* Task instructions:
Examine each line of the data, and copy the ones containing "Terms".

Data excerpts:
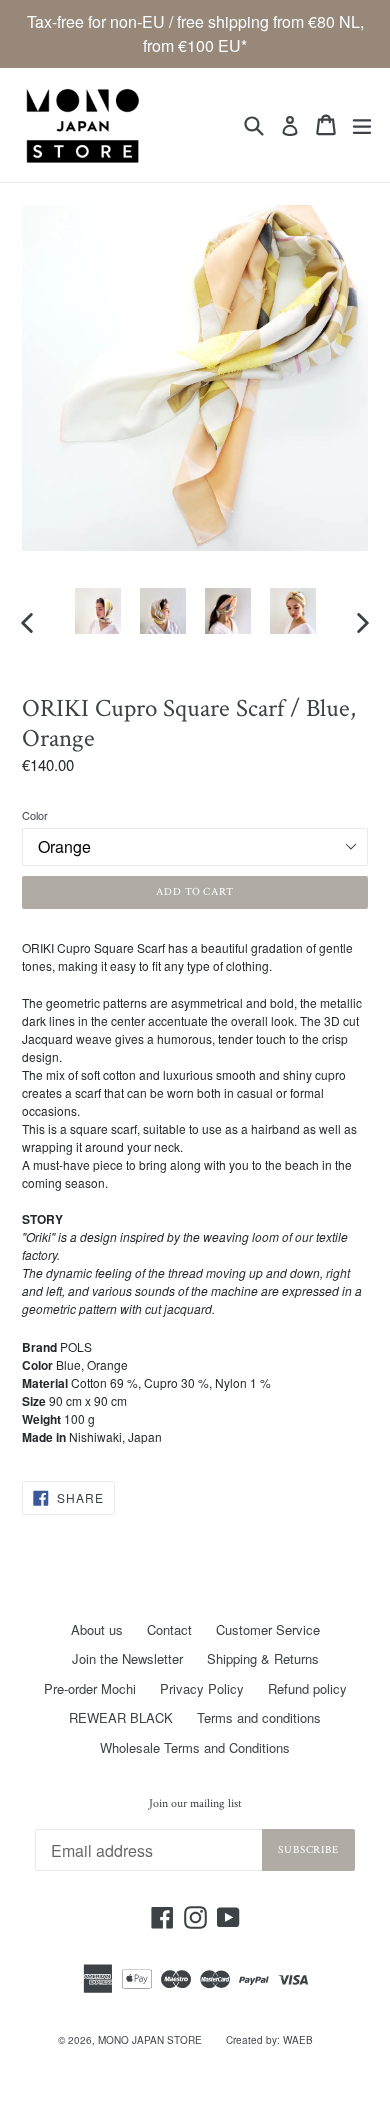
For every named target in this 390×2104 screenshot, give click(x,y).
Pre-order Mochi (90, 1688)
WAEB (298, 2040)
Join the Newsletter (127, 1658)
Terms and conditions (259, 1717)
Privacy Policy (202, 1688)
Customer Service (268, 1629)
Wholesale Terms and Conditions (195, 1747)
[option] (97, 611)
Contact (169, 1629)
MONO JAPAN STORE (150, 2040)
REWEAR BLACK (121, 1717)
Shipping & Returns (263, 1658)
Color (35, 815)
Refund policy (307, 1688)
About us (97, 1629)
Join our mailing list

* Your response:
Terms and conditions (259, 1717)
Wholesale Terms and Conditions (195, 1747)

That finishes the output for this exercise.